I’ve been pushing myself really hard this month – big projects, full calendar, no time off. When I drive myself too hard, it always catches up with me. I start to feel tired, a little down, and I lose my creative flow. I am not an efficient practitioner or a very attentive mom.
This month was no different, and it was not something that could be fixed by another cup of green tea, another piece of dark chocolate, or another glass of red wine. It was time for some serious rejuvenation. [In Wednesday’s upcoming post, I’ll tell you how I did it.]
But it got me thinking: How many people do you know who suppress their need to rejuvenate, who pick themselves up in the morning with their Starbucks grande and numb themselves in the evening with wine, beer, or whiskey? Or worse, at this time of year, by gorging on Halloween candy that’s left on every desk and every break room table?

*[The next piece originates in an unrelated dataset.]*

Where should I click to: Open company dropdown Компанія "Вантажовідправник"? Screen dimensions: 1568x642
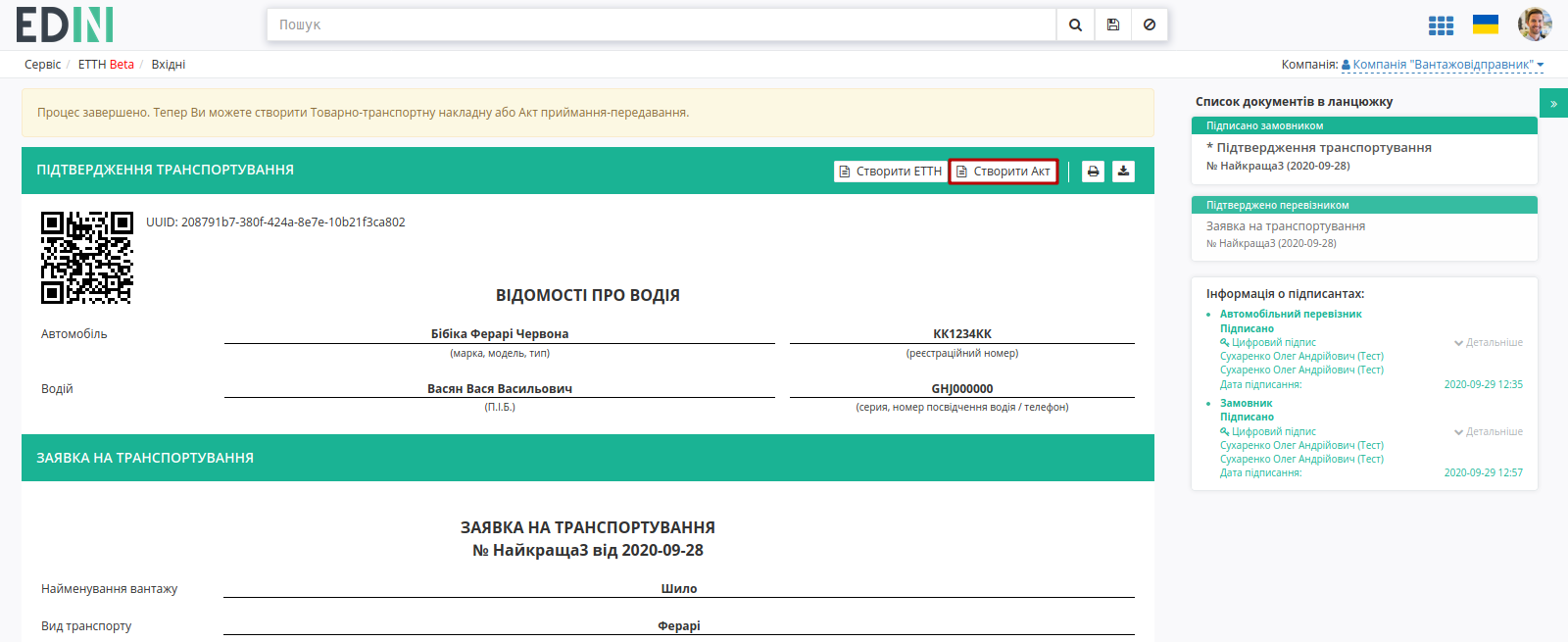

How many nurses and doctors do you know who are hooked on coffee, junk food, and Diet Coke to get through their long shifts? As a patient, how does it make you feel when you meet your doctor/nurse/practitioner for the first time, and they’re 50 pounds overweight, with big, dark circles under their eyes, and they’re too tired to greet you with a smile?
I don’t know about you, but I tend to lose a little confidence. I want my health care providers to look and act healthy, not as if they are sliding into their own abyss of chronic disease.
Why did you go into healthcare? For the money? I doubt it! You did it because you wanted to make a difference in people’s lives, the way someone made a difference in yours. In nursing school, we talked frequently about the concept of self-care and how important it is for our patients. Often, however, we get so carried away in caring for others that we forget about ourselves. (This is doubly true for those of us who are also parents and/or caring for aging family members.)
There are too many of us suppressing our own needs for self-care. You must take that time for yourself to rejuvenate. (Yes, you have the time, I promise.) Set the example for your patients before falling into the abyss yourself. Advocate for yourself, just as we nurses are taught – and ethically obligated – to advocate for our patients.
Healer, you can heal thyself. You don’t need anti-depressants, anxiolytics, benzos, weed, pain meds, booze, sugar, or caffeine.
You need to treat yourself as your highest self. Feel your toes in the sand, your hands in the earth, the sun on your cheeks. Connect with your source.
Healer, heal thyself. Doing so will ripple outwards, exponentially. When you take care of yourself, you automatically set your patients on their own joyful journey towards healing, which has its own ripple effect in their lives.
Set the self-care example for your patients, and they will follow you.